BEGIN
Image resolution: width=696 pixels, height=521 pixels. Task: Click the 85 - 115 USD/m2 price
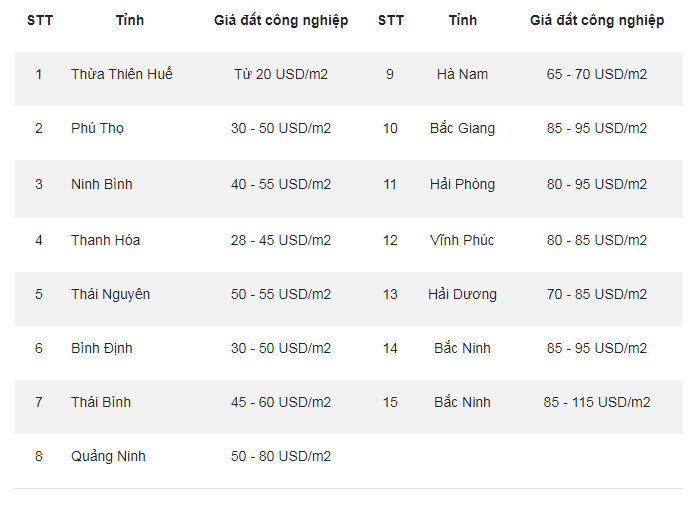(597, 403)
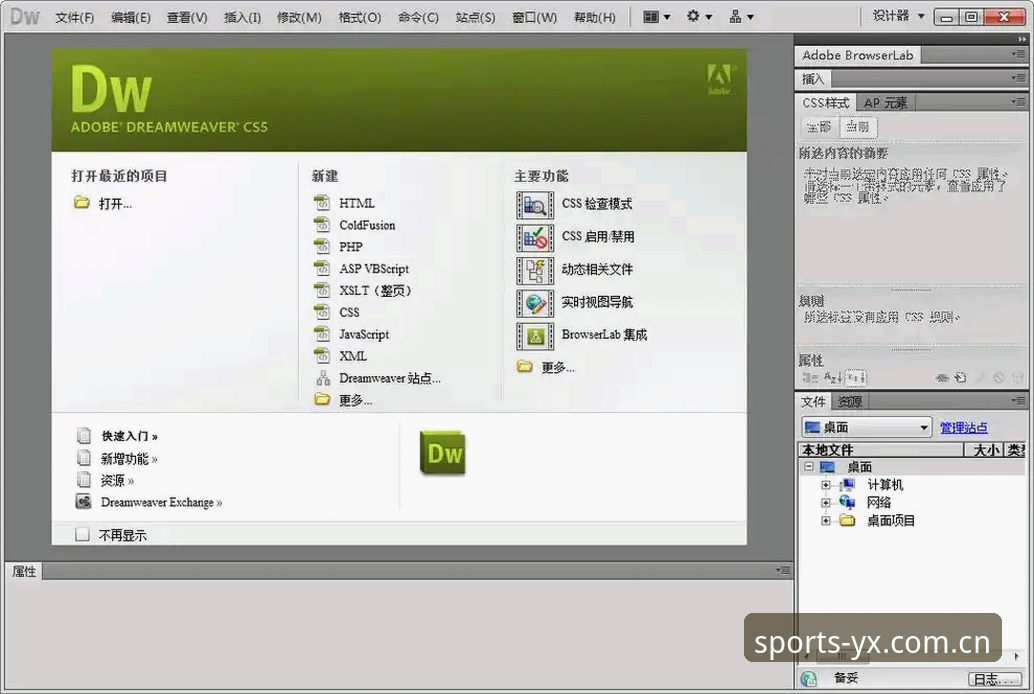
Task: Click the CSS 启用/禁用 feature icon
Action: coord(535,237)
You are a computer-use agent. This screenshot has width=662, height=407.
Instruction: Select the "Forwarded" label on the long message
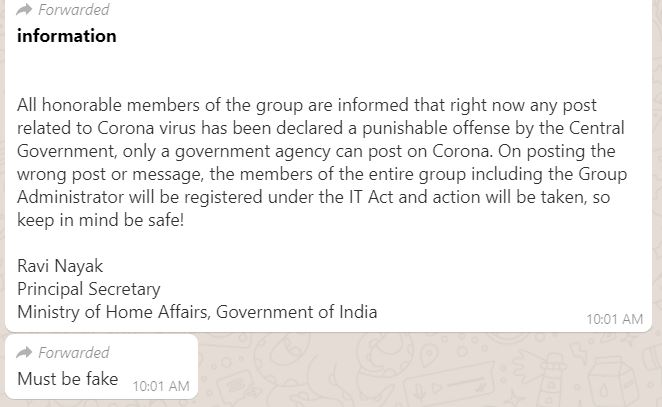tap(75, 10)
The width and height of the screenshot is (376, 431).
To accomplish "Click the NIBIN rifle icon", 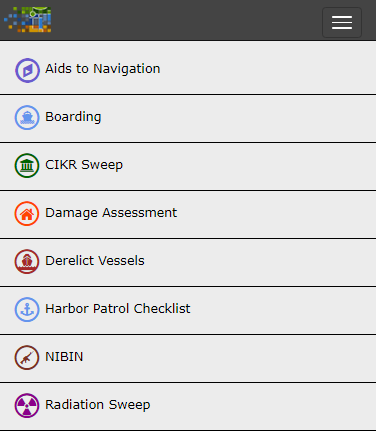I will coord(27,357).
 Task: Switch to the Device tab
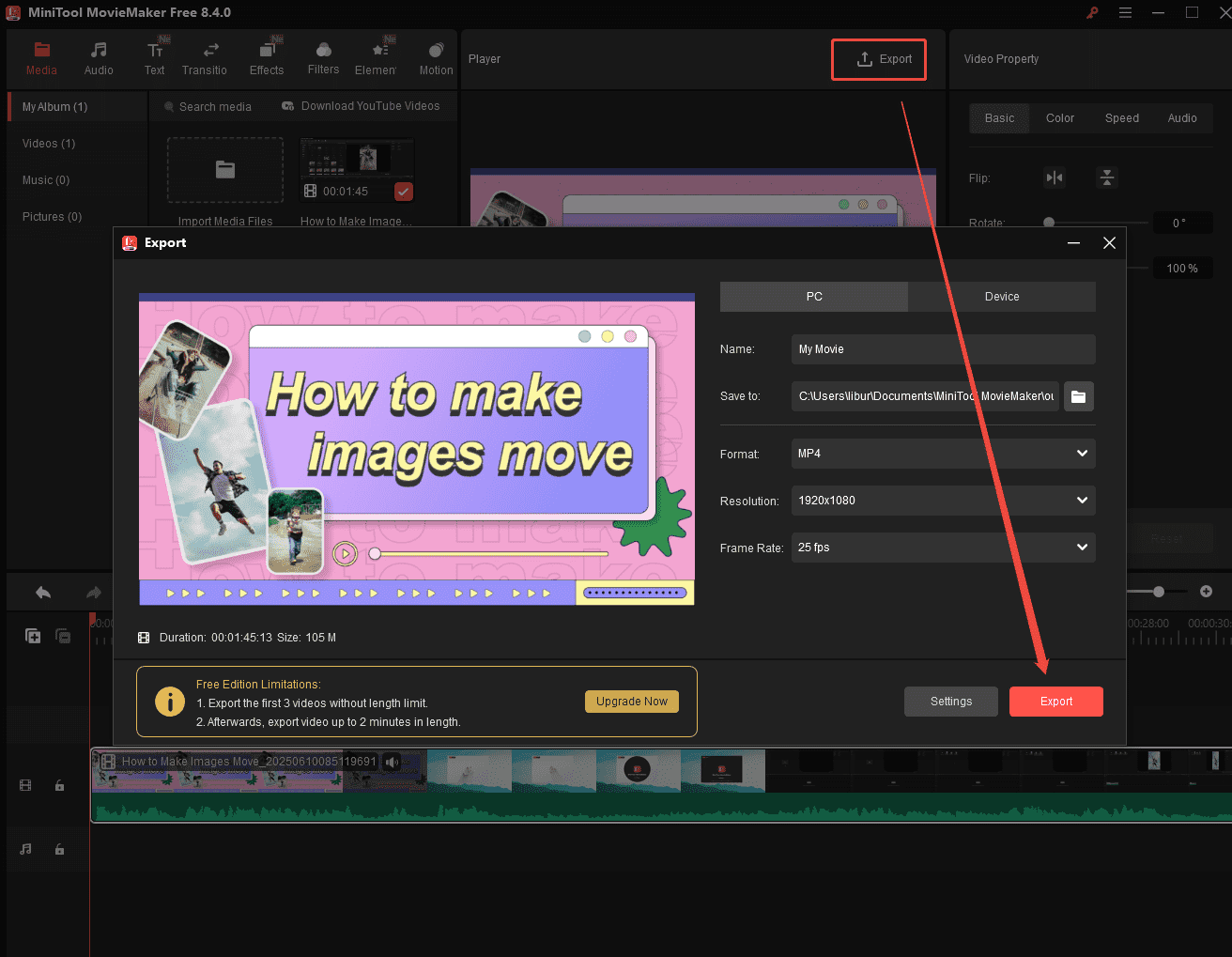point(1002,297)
END
Exercise
For the word "screenshot", return every line of the records that holds it.

Answer box
You are a computer-use agent. This screenshot has width=662, height=407.
The width and height of the screenshot is (376, 431).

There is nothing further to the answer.